[Stored records]
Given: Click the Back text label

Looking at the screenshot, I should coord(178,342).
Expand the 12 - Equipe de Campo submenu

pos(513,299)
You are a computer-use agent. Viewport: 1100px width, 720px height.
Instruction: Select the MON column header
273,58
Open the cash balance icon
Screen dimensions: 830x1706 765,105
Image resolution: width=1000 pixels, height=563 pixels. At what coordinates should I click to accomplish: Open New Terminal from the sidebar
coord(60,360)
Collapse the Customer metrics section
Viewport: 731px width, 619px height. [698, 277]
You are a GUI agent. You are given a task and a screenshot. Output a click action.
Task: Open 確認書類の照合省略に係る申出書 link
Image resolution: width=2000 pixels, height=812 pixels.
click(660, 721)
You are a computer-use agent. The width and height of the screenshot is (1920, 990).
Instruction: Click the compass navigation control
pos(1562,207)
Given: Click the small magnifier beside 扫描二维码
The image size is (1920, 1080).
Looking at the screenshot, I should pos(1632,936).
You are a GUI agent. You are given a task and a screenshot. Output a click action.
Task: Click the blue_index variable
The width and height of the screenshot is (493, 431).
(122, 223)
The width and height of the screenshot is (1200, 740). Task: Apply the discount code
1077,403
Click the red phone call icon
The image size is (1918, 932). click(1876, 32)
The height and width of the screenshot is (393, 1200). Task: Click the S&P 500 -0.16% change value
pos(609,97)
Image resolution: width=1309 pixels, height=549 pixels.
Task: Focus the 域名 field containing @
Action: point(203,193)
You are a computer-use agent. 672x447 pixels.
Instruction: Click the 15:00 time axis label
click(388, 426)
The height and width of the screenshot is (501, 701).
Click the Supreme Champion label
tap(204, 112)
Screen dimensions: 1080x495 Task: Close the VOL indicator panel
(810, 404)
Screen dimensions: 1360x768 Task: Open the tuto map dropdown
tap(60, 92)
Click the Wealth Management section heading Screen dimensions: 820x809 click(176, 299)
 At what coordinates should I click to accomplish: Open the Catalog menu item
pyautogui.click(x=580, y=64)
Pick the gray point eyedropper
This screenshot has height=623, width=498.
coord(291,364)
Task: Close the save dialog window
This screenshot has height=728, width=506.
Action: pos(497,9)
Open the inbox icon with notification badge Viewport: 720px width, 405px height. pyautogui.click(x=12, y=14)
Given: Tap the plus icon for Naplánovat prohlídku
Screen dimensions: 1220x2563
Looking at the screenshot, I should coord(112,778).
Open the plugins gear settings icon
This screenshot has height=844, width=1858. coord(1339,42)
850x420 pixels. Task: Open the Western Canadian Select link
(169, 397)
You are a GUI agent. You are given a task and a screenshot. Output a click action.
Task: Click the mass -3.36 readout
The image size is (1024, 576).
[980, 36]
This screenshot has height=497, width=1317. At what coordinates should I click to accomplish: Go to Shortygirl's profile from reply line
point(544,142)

Task instructions
Look for the string "computer" in the data above and return every line that has it.

Output for this task
You are a computer-use agent. Viewport: 1100px width, 720px height.
You are a computer-use agent. The width and height of the screenshot is (1920, 990).
You are a computer-use agent. 672x447 pixels.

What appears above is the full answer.